The third section of the book, "Country," examines the construction of rural dirt. The first article by Alyson Brody complements Barbosa's piece in the "Home" section. Brody examines the working conditions of rural migrants employed as janitors in an urban mall in Thailand. In the mall setting, order and discipline served as markers of civility and cleanliness; hygiene was associated with progress. "The visible management of dirt was key to the projection of a degree of modernity in the space of the shopping mall" (p. 163), regardless of the fact that most of the cleaners lived in a nearby dirty slum. Brody hints at subversion of discipline by the workers at the end of the paper, and I wonder if more should be made of the fact that toilet areas served as a key site of illicit activities such as gossiping with coworkers.

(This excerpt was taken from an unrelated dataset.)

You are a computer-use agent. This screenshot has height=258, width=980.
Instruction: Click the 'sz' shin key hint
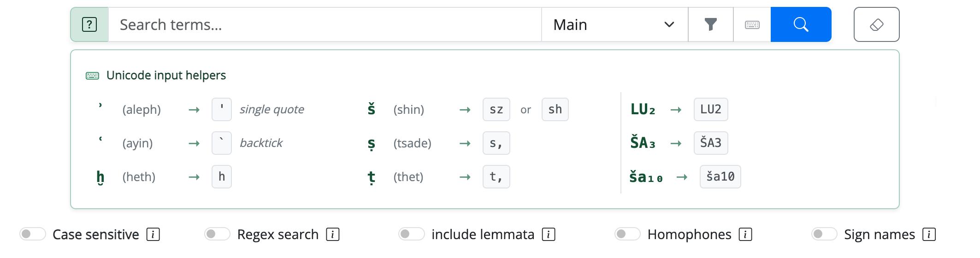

The final three articles all deal with the perception of food as dirty or clean. These contributions are tied to geography only in the most generic sense of rural production. The articles by both Gareth Enticott and Lewis Holloway et al. challenge our preconception that foods with more impurities are inherently considered dirty. Enticott looks at the case of unpasteurized milk consumption in a small English town and notes that interviewees believed that clean/pure foods were suspicious whereas those with impurities were healthful. Holloway et al. likewise found that participants in alternate food networks wanted to see dirt on their vegetables because it was testament to the natural origins of the produce. Both eye-opening cases will force scholars to rethink about the positive associations with dirt. The final article by Bruce Scholten returns to a more traditional interpretation of food risk perception. His work shows that the perception of risk associated with mad cow disease is socially constructed and tied to locality. Not surprisingly, interviewees in the United Kingdom, which had a media-intensive mad cow scare in 1996, were more conscious of the risks than their counterparts in the United States. Yet, Scholten also found that there was no simple relationship between defining meat as dirty and changing consumption patterns.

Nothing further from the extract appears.